- Genre: Drama
- Written by: Dialogue Marimuthu
- Screenplay by: Rajarshri Sekkizhar
- Directed by: Narayana Moorthy; Stalin; A.P. Rajendran;
- Starring: Alya Manasa; Rishi;
- Opening theme: "Paattu Paadava" Nithyashree (Vocals) Kannadasan (Lyrics)
- Composer: Dharan Kumar (opening theme)
- Country of origin: India
- Original language: Tamil
- No. of seasons: 1
- No. of episodes: 646

Production
- Producer: Saregama India
- Editor: K. Shankar
- Camera setup: Multi-camera
- Running time: approx.20-22 minutes per episode
- Production company: Saregama

Original release
- Network: Sun TV
- Release: 5 December 2022 – 3 November 2024

= Iniya (TV series) =

Indian television series

Iniya was a 2022–2024 Indian Tamil-language television series starring Alya Manasa and Rishi and directed by Narayana Moorthy.
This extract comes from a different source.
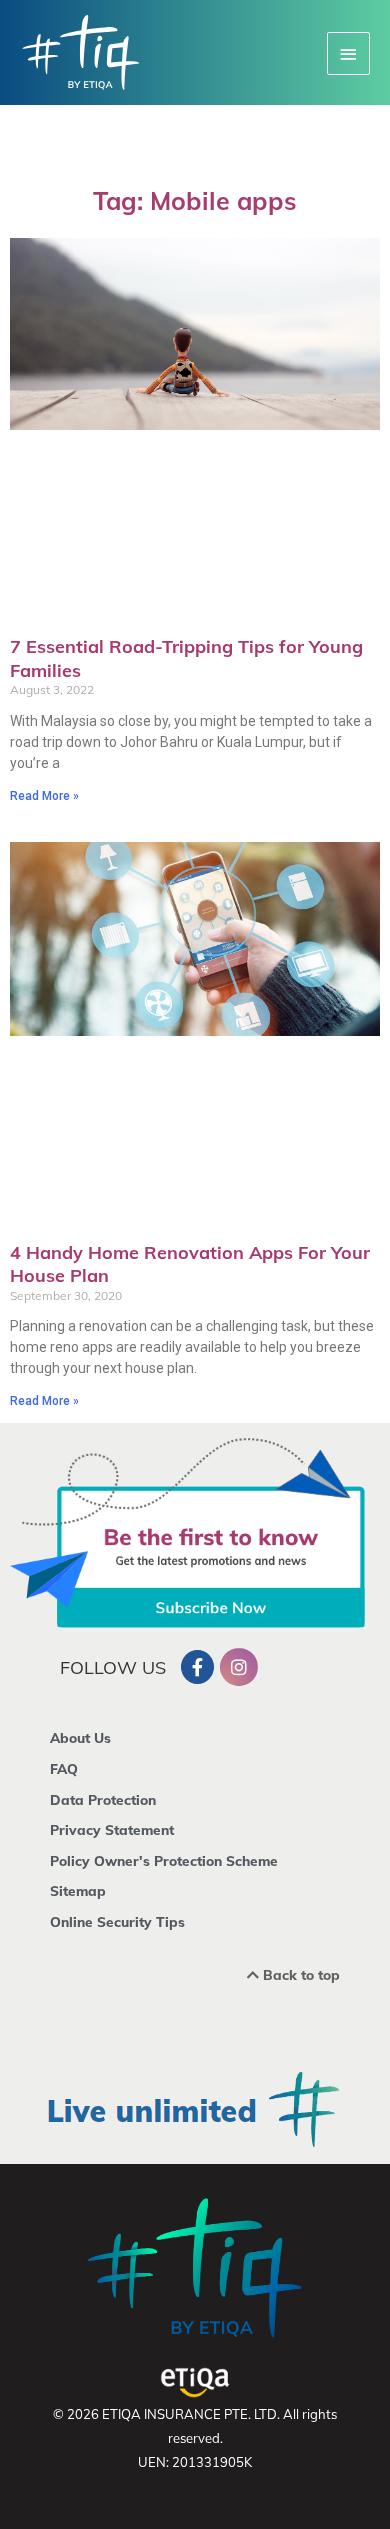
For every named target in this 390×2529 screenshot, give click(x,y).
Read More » (44, 796)
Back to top (299, 1974)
It aired on Sun TV from 5 December 2022 to 3 November 2024 for 646 episodes. It was replaced by Ranjani. It is produced by Saregama .

== Awards ==
It also won numerous awards, including the Sun Kudumbam Viruthugal 2023 Favorite Hero Award for Rishi and Favorite Heroine Award for Alya Manasa.

==Cast==
===Main ===
- Alya Manasa as Iniya Vikraman: Vikram's wife; Yazhini's younger sister (2022–2024)
- Rishi as ACP Vikraman Nallasivam alias (Vikram): Iniya's husband; Nallasivam's elder son (2022–2024)

===Recurring ===
- Sravan Rajesh as Suryakumar Shankarasubramaniam: Iniya's best friend and Akshaya's husband (2023–2024)
- Deepthi Kapil as Maya: Iniya's best friend turned arch enemy as Iniya was the reason behind Maya's failure in exam and Maya's father's death (2024)(Dead)
- L. Raja as Nallasivam: Retired police officer Vikraman, Elangovan and Akshaya's father (2022–2024)
- Mansi Joshi as Yazhini Elangovan: Elango's wife; Iniya's elder sister (2022–2024)
- Deepak Kumar as Elangovan Nallasivam alias (Elango): Yazhini's husband; Nallasivam's younger son (2022–2024)
- Praveena as Gowri Nallasivam: Nallasivam's wife; Vikraman, Elangovan and Akshaya's mother (2022–2024)
- Sai Madhavi as Amudhavalli Parandhaman alias Amudha: Parandhaman's wife; Nallasivam's second younger sister; Swetha's mother and Iniya's enemy (2023–2024)
- Sriranjini / Gayathri Priya as Rajalakshmi: Suryakumar's mother (2023–2024)
- Preetha Reddy as Akshaya Nallasivam / (now Akshaya Surya Kumar): Nallasivam's younger daughter; Vikraman and Elangovan sister; Surya Kumar's wife (2022–2024)
- Santhana Bharathi as Thiruvasagam: Lakshmi's widower; Iniya and Yazhini's father (2022–2024)

==Production==
===Casting===
Actor Rishi was cast in the male lead role as Vikraman Vikram. Raja Rani fame Alya Manasa was cast as the female lead role, Iniya. Newcomer Mansi Joshi was cast as Yazhini (Iniya's sister) and Endrendrum Punnagai-fame Deepak was cast as Elango. Actress Praveena was cast as Gowri. Actor L. Raja played the antagonist. Santhana Bharathi, Preetha Reddy, Uma Padmanabhan, Sai Madhavi, Kavitha, Mahesh Prabha and Lailla were selected for supporting roles.

In November 2023, actor Sravan Rajesh was cast as Suriya, marking his return after Chandralekha. In mid-December 2023, Mithun Raj was cast as Arjun.

== Ratings ==
The series had good ratings and was one of the top five serials in 2022–2023.